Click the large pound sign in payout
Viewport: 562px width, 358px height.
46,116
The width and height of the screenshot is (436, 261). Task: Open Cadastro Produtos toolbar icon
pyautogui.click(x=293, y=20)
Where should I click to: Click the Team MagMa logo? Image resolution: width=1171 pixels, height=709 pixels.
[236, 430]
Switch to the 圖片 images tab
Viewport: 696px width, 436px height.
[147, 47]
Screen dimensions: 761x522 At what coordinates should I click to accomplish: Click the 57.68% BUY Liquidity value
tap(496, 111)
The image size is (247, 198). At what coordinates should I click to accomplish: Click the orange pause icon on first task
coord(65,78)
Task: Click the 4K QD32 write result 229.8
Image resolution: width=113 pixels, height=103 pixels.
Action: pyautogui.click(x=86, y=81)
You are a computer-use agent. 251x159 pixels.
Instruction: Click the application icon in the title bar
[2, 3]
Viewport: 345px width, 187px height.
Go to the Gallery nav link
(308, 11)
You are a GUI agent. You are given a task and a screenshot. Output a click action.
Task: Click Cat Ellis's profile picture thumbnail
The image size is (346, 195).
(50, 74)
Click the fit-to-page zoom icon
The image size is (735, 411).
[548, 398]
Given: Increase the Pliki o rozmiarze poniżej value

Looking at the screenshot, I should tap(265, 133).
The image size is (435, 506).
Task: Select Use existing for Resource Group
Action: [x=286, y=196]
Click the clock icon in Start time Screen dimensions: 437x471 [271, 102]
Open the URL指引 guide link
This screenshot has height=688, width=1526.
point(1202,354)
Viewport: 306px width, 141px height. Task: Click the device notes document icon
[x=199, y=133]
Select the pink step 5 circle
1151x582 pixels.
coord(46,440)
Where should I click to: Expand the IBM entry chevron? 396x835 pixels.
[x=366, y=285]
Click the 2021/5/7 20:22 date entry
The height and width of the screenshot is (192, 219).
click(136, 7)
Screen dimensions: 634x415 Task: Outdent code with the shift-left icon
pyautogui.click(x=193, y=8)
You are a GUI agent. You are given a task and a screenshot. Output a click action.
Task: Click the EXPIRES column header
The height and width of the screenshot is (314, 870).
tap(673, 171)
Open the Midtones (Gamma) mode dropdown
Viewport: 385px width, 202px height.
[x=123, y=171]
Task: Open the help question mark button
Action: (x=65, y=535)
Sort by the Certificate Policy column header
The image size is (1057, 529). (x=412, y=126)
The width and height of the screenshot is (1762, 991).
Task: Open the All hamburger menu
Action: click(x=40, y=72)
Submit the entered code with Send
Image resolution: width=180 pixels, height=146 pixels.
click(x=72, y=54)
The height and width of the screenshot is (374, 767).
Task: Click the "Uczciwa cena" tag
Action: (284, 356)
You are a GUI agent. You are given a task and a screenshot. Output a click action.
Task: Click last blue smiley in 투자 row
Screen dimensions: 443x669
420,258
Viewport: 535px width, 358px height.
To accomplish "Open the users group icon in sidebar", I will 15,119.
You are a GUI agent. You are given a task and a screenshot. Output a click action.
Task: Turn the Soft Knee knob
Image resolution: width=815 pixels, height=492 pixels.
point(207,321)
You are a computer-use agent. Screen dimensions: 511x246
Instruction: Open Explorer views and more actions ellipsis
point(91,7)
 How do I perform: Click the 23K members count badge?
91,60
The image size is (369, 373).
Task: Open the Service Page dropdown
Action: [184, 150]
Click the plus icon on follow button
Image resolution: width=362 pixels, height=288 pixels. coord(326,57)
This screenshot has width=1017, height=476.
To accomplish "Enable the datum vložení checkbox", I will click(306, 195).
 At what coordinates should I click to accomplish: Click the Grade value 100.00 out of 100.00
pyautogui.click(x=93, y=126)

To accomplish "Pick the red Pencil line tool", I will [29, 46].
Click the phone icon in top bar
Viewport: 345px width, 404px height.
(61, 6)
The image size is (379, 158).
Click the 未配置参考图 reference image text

▶ [WHAT YOU ARE ASKED TO DO]:
Number of lines in the listing above that include "computer": state it and nothing else.

▶ [ANSWER FOR THIS EXERCISE]:
2